Standing in a desert in the middle east with that thought was rather profound.

Posted by: Fred | Nov 25, 2010 8:13:14 PM

...so you're saying that every moment that each of us conceives a world, a personal reality, the act of conceiving it creates that world. Is it only my world, or a collective world that I conceive? Maybe there is only one thought, "enormously" fragmented. OK, so then, if a tree falls in the forest and no one is there to hear it, does that mean that it never actually happened. (unless, of course,the tree has consciousness) and then what happens to the poor bonobos? OK, I'm obviously tired....

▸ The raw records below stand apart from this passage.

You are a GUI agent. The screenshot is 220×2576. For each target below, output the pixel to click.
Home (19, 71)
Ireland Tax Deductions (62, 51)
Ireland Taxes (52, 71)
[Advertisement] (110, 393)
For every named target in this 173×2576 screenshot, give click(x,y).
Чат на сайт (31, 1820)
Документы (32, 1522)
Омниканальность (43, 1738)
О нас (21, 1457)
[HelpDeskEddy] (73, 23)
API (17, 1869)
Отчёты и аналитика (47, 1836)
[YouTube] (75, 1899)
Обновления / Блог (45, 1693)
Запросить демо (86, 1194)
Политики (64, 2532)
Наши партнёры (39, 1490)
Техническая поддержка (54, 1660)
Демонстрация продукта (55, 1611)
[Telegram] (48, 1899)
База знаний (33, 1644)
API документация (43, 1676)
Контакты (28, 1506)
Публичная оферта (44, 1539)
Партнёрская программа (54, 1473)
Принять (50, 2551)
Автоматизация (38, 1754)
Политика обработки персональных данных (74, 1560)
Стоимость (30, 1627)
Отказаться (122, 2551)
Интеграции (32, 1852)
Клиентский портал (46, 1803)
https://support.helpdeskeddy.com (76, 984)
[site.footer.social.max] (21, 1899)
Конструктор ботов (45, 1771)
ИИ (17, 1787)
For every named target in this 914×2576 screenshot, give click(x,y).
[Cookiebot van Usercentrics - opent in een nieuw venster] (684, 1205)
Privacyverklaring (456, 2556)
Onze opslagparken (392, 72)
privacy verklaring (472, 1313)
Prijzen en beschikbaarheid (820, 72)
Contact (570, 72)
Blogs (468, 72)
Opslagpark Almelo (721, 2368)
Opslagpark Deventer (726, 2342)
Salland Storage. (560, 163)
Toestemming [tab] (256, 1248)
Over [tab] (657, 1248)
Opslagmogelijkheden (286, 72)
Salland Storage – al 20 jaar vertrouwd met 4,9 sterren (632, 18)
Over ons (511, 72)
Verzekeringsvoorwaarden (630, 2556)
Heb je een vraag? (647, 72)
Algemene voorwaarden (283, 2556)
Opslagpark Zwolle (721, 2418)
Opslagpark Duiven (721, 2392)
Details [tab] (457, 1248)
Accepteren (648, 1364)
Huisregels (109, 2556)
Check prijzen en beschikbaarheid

Posted by: tamra | Nov 24, 2010 1:53:35 AM

I think the bonobos have got it right. They certainly get more action than most people (and waaaay more than me).

Posted by: Graeme | Nov 24, 2010 1:30:20 AM

We love self delusions of grandeur otherwise we'd still be up in the trees with the Bonobos. Thank goodness for religion and philosophy of navel gazing chimps called humanity.

Posted by: megan | Nov 24, 2010 12:03:56 AM


Posted by: Mrs Brown | Nov 23, 2010 8:42:46 PM

Dude! That was deep.

Posted by: Milena | Nov 23, 2010 7:21:03 PM

Not true! Every single human is awesome!